(Stored entries)
───

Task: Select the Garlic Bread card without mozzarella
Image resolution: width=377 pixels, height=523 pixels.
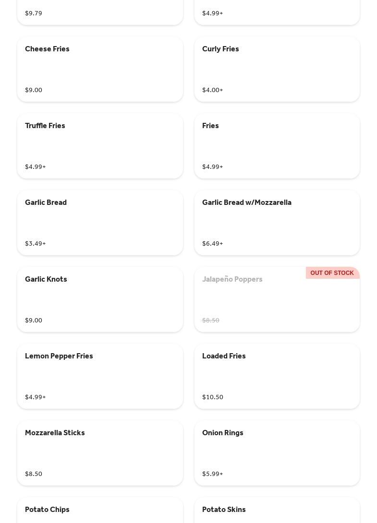Action: (100, 223)
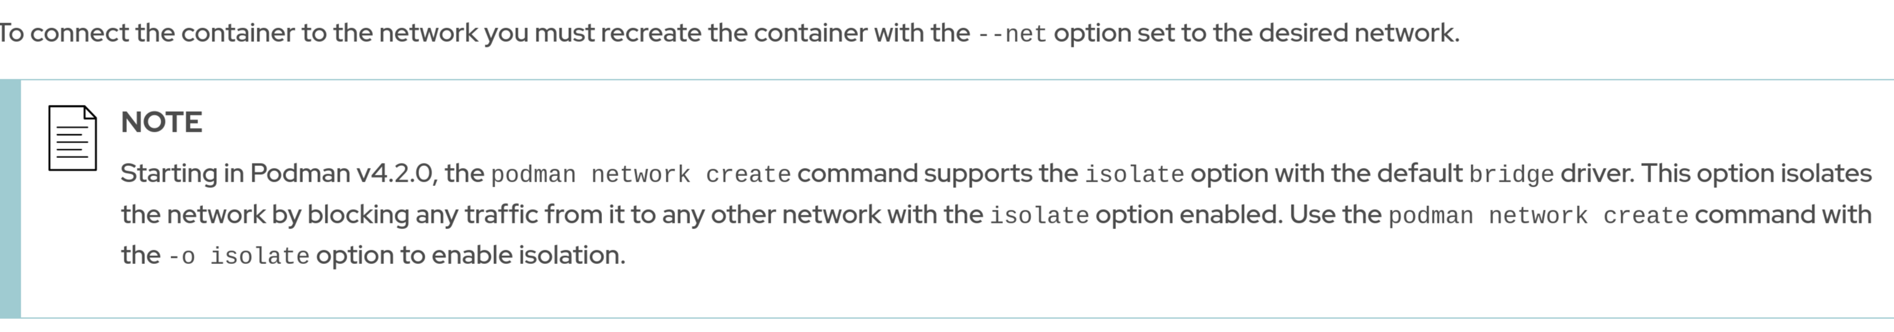1894x332 pixels.
Task: Click "option to enable isolation" text
Action: (471, 255)
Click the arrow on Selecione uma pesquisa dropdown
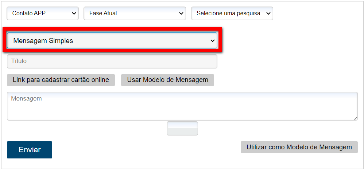This screenshot has width=364, height=169. (268, 13)
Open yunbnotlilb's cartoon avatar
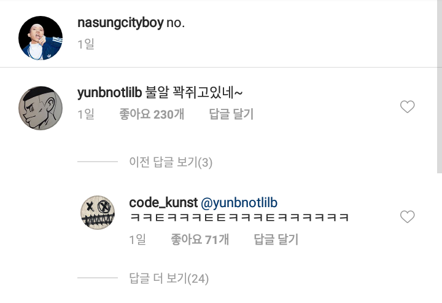Viewport: 442px width, 303px height. (x=41, y=108)
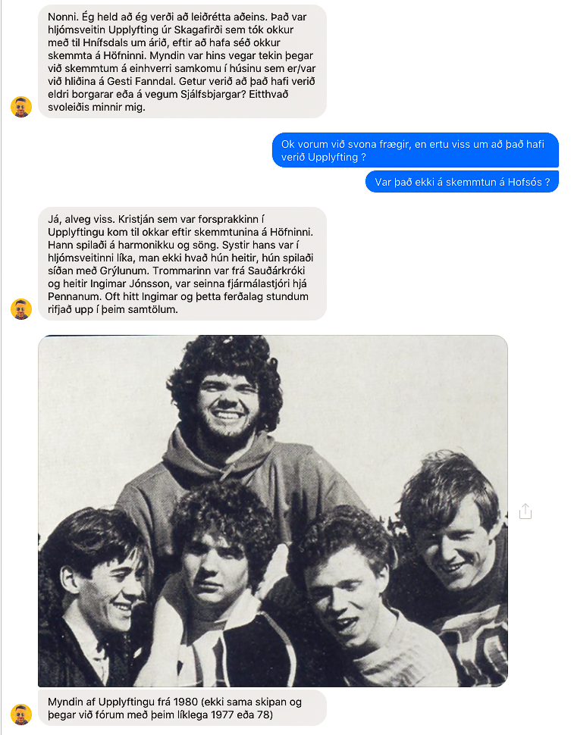This screenshot has height=735, width=574.
Task: Select the 'Nonni. Ég held að' message bubble
Action: (183, 61)
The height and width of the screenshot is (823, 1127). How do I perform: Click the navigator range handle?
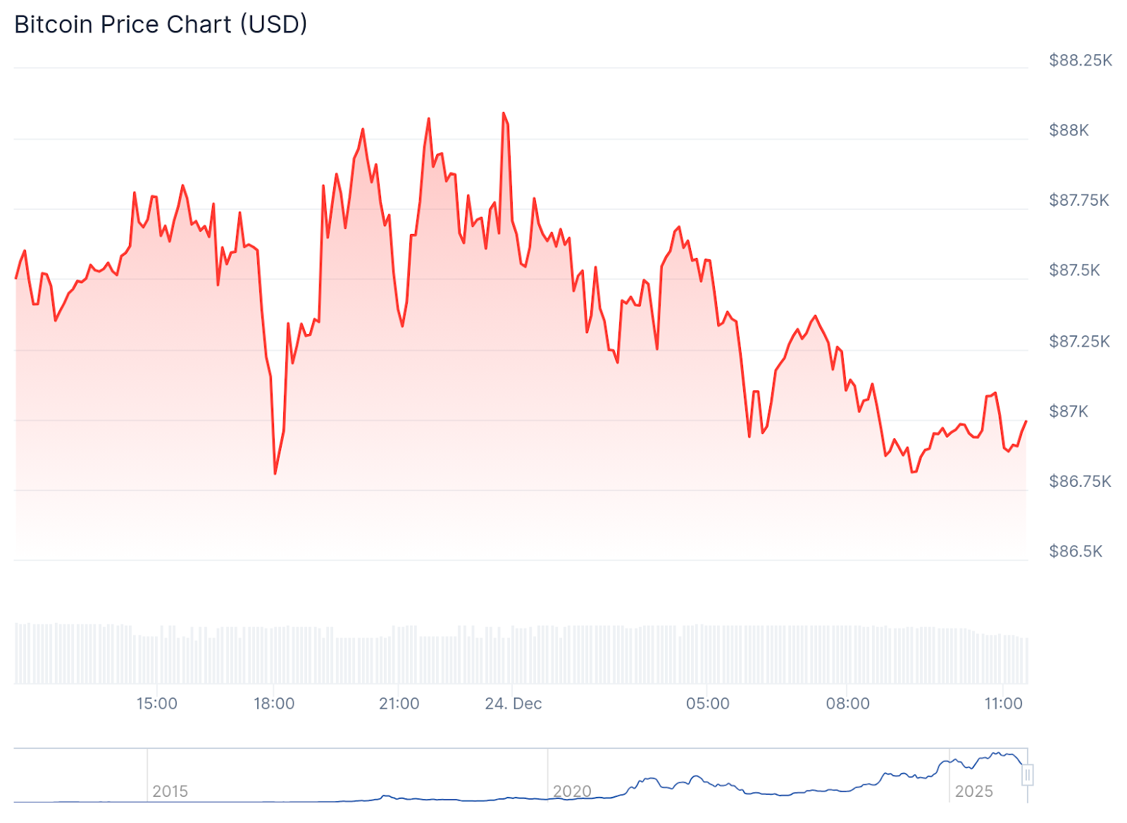point(1028,775)
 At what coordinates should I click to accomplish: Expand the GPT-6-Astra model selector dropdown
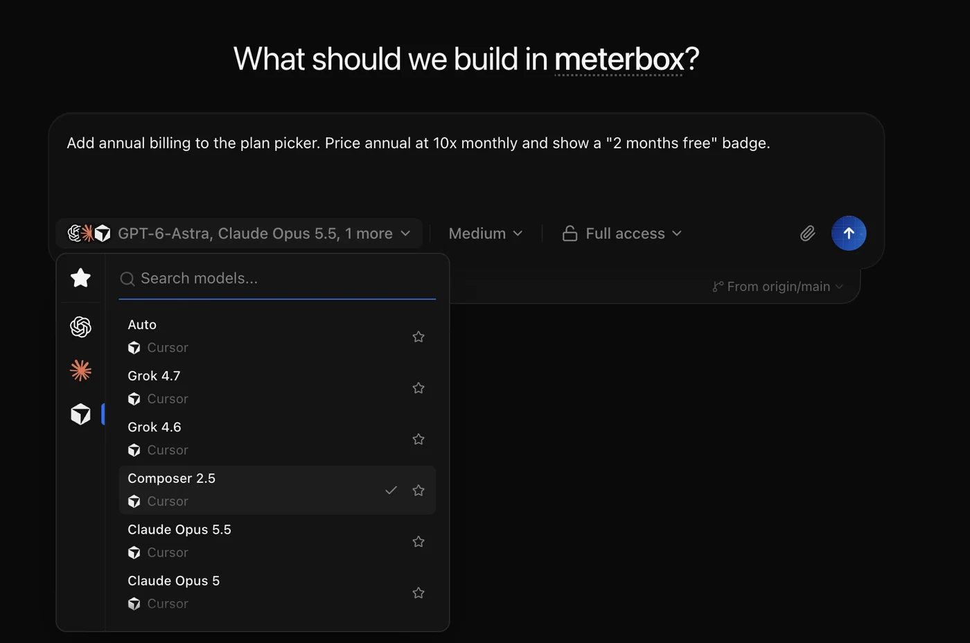(x=239, y=234)
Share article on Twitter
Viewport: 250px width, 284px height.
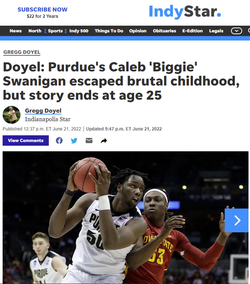pyautogui.click(x=74, y=141)
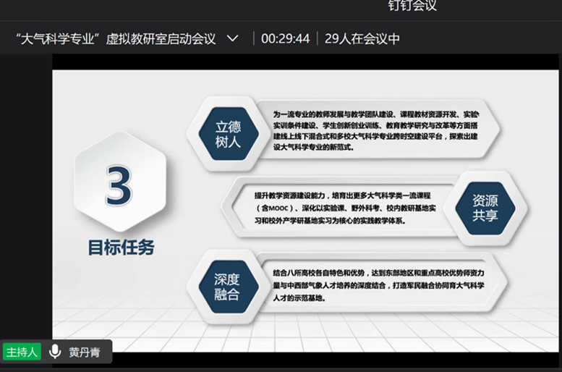Click the 钉钉会议 window title
Viewport: 562px width, 372px height.
tap(412, 7)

───

What is needed is a word-for-word restatement of the lines from the one holding "The height and" to the final line of the data above, inclusive, without any pictures.

**Output of the exercise**
The height and width of the screenshot is (823, 1127). How do I perform: Click the navigator range handle?
point(1028,775)
 At what coordinates should I click to accomplish: Expand the GPT-6-Astra model selector dropdown
(x=239, y=234)
Share article on Twitter
Viewport: 250px width, 284px height.
pyautogui.click(x=74, y=141)
Click the 钉钉会议 window title
Viewport: 562px width, 372px height.
tap(412, 7)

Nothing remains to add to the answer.